I would like my first words to you to be words of gratitude. I am honored to join your ranks as a Cardinal at this historic moment in the life of the University, our nation, and the Church, and I am humbled by the gravity of the task that lies ahead for our community. The education of young people at this crucial juncture in their lives is a grave responsibility, and I am grateful to be entrusted with it. 

Gratitude is always an important dimension of our lives to cultivate. It is the virtue at the root of our three most fundamental tasks as a University, and an important element of the education we hope to impart to our students. The first of those tasks is to help students discover who they are as persons and what the purpose of their lives is. To help them formulate an answer, we offer the view of the human person we receive in faith: life and all aspects of our persons are gifts of a loving Father. We are created by divine love and endowed with capacities for wisdom and wonder. We are called not only to contemplate the meaning of our lives, but to anchor our answers in how we live. The human person “can fully discover his [or her] true self only in a sincere giving of himself,” Gaudium et Spes declares. Pope St. John Paul II was fond of calling this “the law of the gift.” We discover our purpose in service to others. That begins with gratitude for what we have received and recognizing that every facet of our lives is a gift. 

A second task for the University is also linked to gratitude. Our Catholic faith teaches us that we are integrated, whole persons — physical, intellectual, spiritual, and emotional. Our jobs as servants of The Catholic University of America are to create an environment in which our students recognize the integrated nature of their persons, and the integrated nature of knowledge, as whole persons. A common error in higher education today says that faith somehow limits or undermines intellectual work and ought to be separated from the life of the mind.
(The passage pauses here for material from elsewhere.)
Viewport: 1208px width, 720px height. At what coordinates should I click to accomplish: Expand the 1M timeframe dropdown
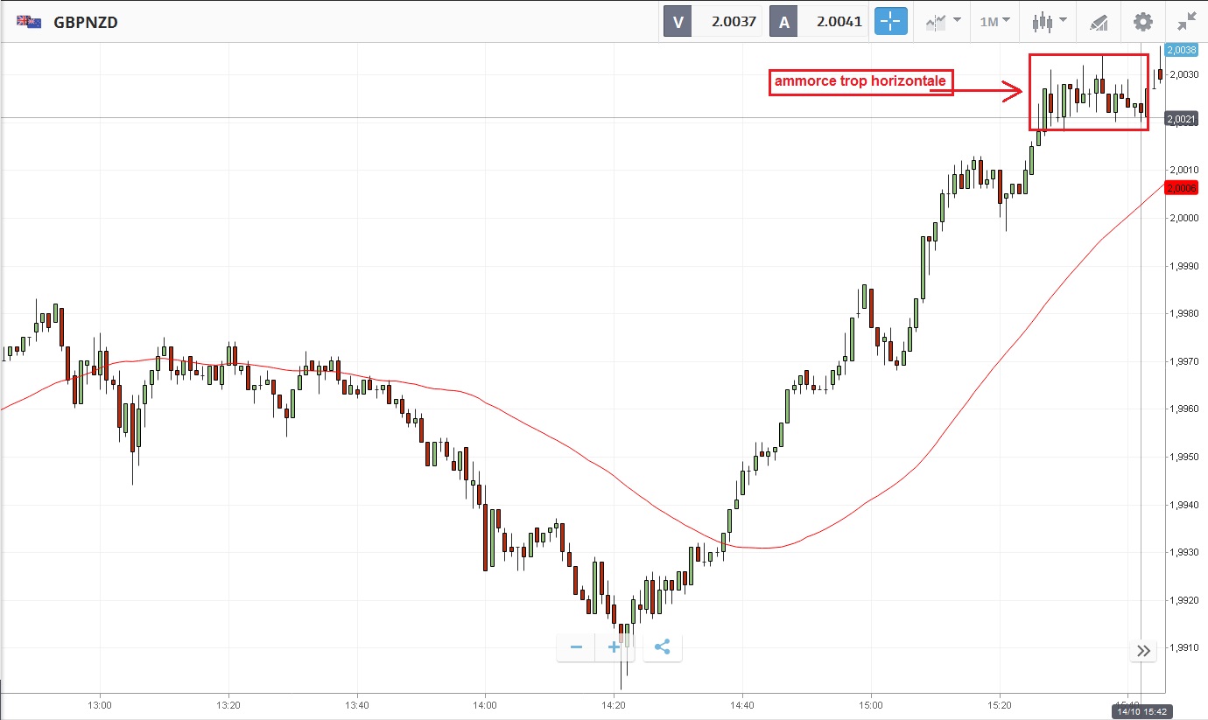[x=994, y=22]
We know the opposite is true. When we allow space for faith and reason to work together, our thinking becomes richer and more disciplined, our academic horizons grow wider, and our pursuits become nobler. “God is present in everything. In the universe, in creation, in me and all that happens to me, in my brothers and sisters, in the Church — everywhere,” our own Sister Thea Bowman, M.A. 1969, Ph.D. 1972, once said. Integrating faith and reason animates and vivifies our learning and our understanding of how to put our education and our lives at the service of others. It also reminds us that all learning is a gift, an opportunity to deepen our gratitude — and service — to God and others. 

The integration of faith and reason enables our students to think deeply, but we hope they will learn to think broadly as well. Therein lies a third fundamental task for the University. By encouraging students to study across the disciplines, we help them to be better critical thinkers within their own discipline and also how to apply themselves in service to our society. An integral approach to education empowers students to step outside of the methodologies of their own field and learn from other approaches to knowledge. This makes for better scholars and professionals. More than that, it contextualizes learning itself. It affords students greater agency in their studies and facilitates bigger questions. It strengthens their ability to look for the truth both inside the classroom and outside of it. It makes education a way of life, and the search for truth a lifelong enterprise that encompasses all that we do. To truly love the truth is an act of gratitude for our creation. Indeed, the Truth is actually a person whom we should all come to know and love. When that love becomes contagious, it also becomes an act of service. 

The Catholic University of America has a long history of seeking the truth, responding in gratitude, and transforming gratitude into service. I would like to thank you, our alumni, in a special way for the critical role you play in supporting and transmitting that mission, and for the many ways you use your Catholic University education in service to the world.